It’s an exciting day for Apple and its gamers as iPad 3 is officially released today with retina display and promise of faster game play with out-of-this-world graphics. But it’s not all good news in Cupertino. Bloomberg BusinessWeek has written an excellent article about “Anarchy in the App Store.”

For frequent readers of Gamezebo, a lot of this reporting may be old news. Many app makers have used a wide variety of third party services and clever internal marketing techniques to artificially inflate their rankings in the App Store. What’s interesting is that BusinessWeek has focused its attention in exposing the inner workings of one of these third party services, Gtenka.

Gtenka is a US-based company founded by Chang-Min Pak, an ex-engineer at Adobe. Gtenka charges $9000 – $13,000 with the promise of getting them immediately in the App Store Top 25 rankings within 34 days. Though Pak would not divulge details, he tells BusinessWeek that his method is to advertise on 10 – 15 religious, sports, and game sites with ads that exchange a gift for downloading apps.

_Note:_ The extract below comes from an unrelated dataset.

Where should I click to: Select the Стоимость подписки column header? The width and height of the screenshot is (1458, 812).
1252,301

Many believe running mysterious ad banners on mysterious web sites may not account for Gtenka’s top ranking ranking guarantee, given that it makes absolutely no logical sense whatsoever.

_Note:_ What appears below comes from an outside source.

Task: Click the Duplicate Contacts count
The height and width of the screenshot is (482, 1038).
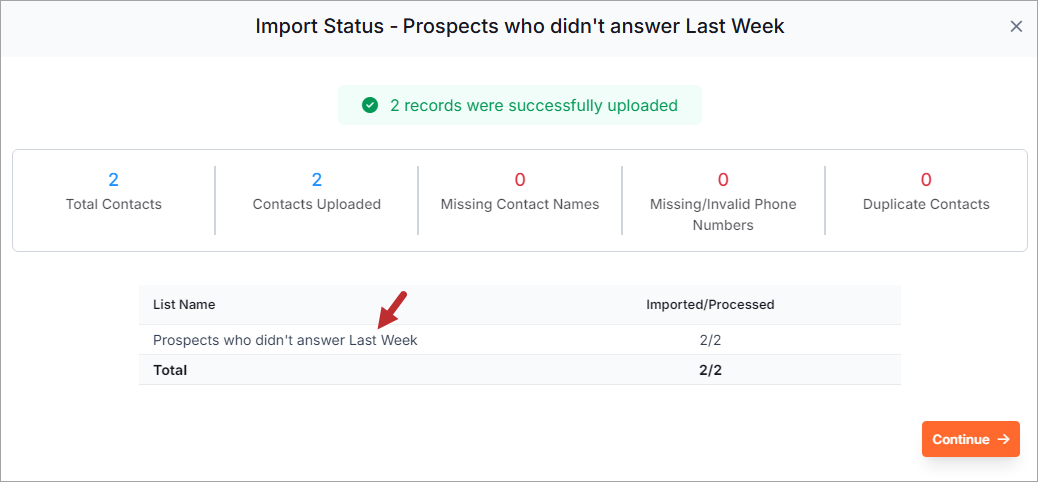Action: (x=926, y=179)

Chris Akhavan of Tapjoy is quoted as suggesting that Gtenka owns multiple computers with bots programmed to download thousands of apps at the same time with fake accounts. Others suggest they use hired labor in China to artificially inflate downloads.

BusinessWeek reports that both Mindjolt and Big Fish Games used Gtenka in the past (Big Fish is on record that they don’t use them anymore). But, many more companies used Gtenka and services like them.

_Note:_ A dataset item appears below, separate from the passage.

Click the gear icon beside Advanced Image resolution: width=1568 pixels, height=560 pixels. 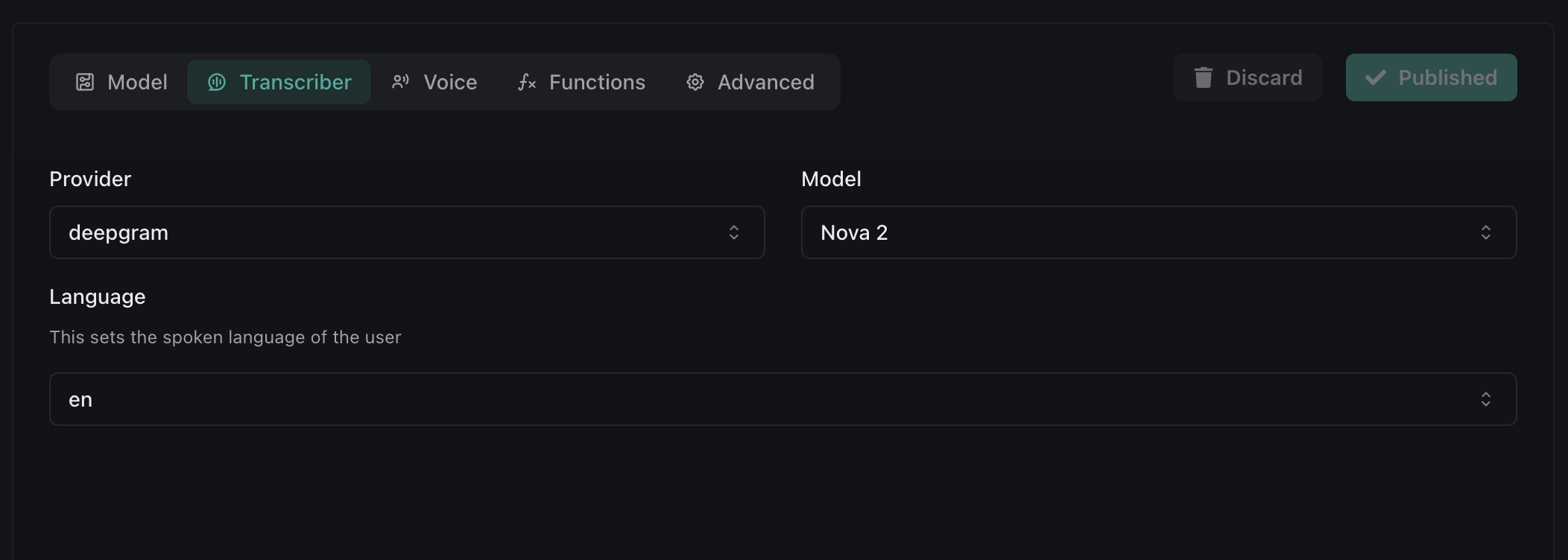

Want to find out who? Just go to AppAnnie and compare the rankings of Top 25 apps from a month ago to today and then look into which apps dropped downloads immediately after Apple said they would crack down on such services. If an app dropped within a few days out of the top list during this time, chances are they paid to manipulate the rankings.

Apparently, enough companies used such services as Gtenka for Gtenka to boast earning $2 million last year!

The problem for Apple is that this is just one of many cases where app and game companies poked holes in its walled garden approach, including creating apps with similar names (for example, the many Angry Bird copycats), copying address book data on servers without permission, and using offer walls offering rewards to download apps).

Every time Apple puts a stop to a practice, a new one pops up.

The article also sheds light Apple’s submission process. A former ex-Apple employee revealed that each of the thousands of apps submitted each month to Apple only gets reviewed an average of 15 minutes, with a committee reviewing only apps that get flagged in this 15 minute process.

The solution is that Apple needs to move from a human editorial approach (aka Yahoo! of 20 years ago, back when they were fab) to an algorithmic one (similar to Google).

Apple’s recent acquisition of Chomp is an indication they are moving in this direction of acting more like a search company and changing their App Store rankings to a more sophisticated approach. But, until they are serious about doing this, game companies will continue to figure out ways to create holes in their walled garden’s armor.